— begin —

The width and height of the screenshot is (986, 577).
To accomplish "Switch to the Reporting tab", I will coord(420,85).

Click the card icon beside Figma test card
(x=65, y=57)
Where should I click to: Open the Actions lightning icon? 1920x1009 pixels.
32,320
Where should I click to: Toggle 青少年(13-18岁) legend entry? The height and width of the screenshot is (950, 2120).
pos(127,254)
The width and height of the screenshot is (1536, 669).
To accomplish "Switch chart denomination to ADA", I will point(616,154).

— end —

To do: Change every "screenshot" in the data above to "screen capture", and reproduce the rest of the data unaltered.

The answer:
The width and height of the screen capture is (986, 577).
To accomplish "Switch to the Reporting tab", I will coord(420,85).

Click the card icon beside Figma test card
(x=65, y=57)
Where should I click to: Open the Actions lightning icon? 1920x1009 pixels.
32,320
Where should I click to: Toggle 青少年(13-18岁) legend entry? The height and width of the screen capture is (950, 2120).
pos(127,254)
The width and height of the screen capture is (1536, 669).
To accomplish "Switch chart denomination to ADA", I will point(616,154).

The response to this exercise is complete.